REQUIREMENT:
Pull out every line of the material that contains the string "screenshot", treating uppercase and lowercase letters as different.

★ ★ ★ ★ ★ ★ ★

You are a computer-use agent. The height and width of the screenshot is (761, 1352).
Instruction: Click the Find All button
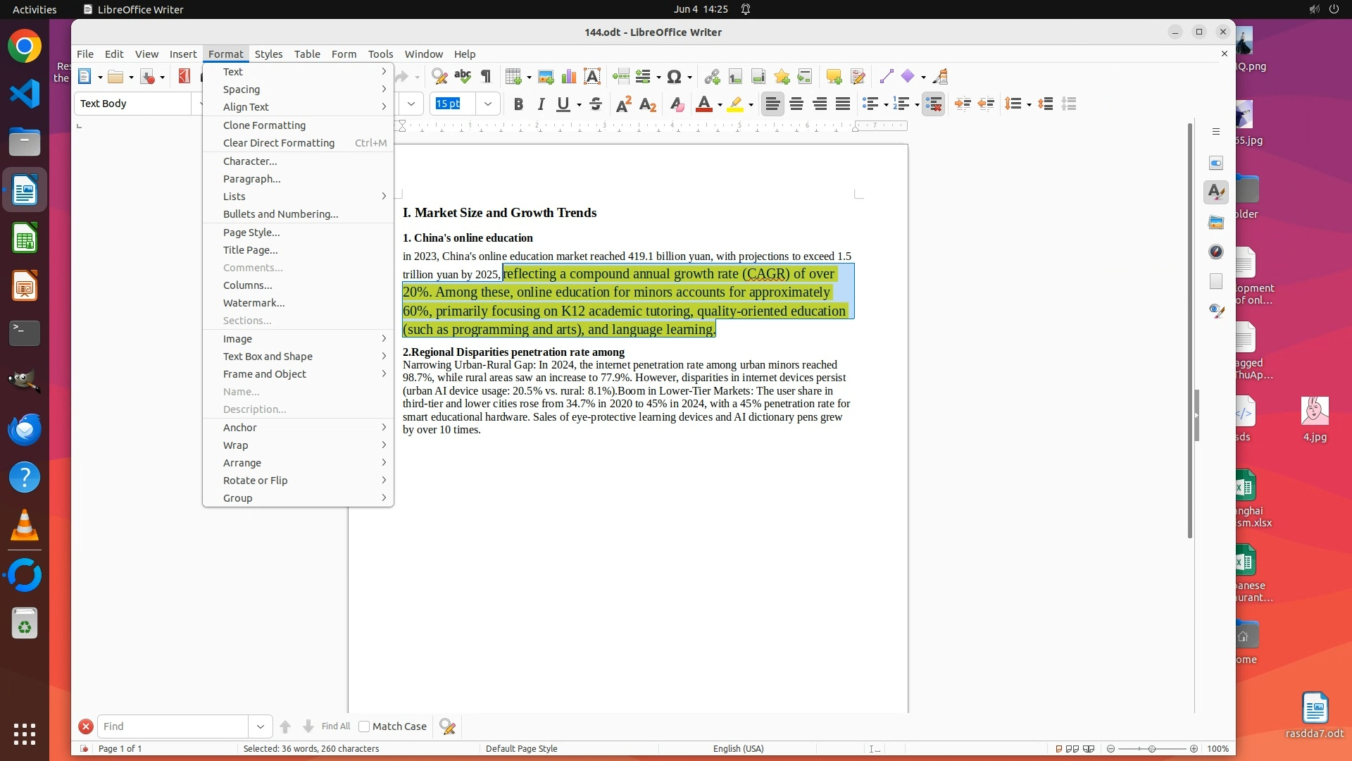(x=335, y=726)
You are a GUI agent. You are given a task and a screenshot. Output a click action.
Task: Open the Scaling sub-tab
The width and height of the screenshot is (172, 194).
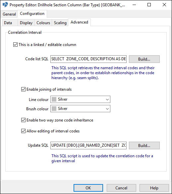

★ ★ ★ ★ ★ ★ ★

REPLY TO THE TASK:
You are a computer-use agent. The height and width of the screenshot is (761, 1352).
You are a GUI agent. You are given a task and a screenshot. Output a click action.
The width and height of the screenshot is (172, 194).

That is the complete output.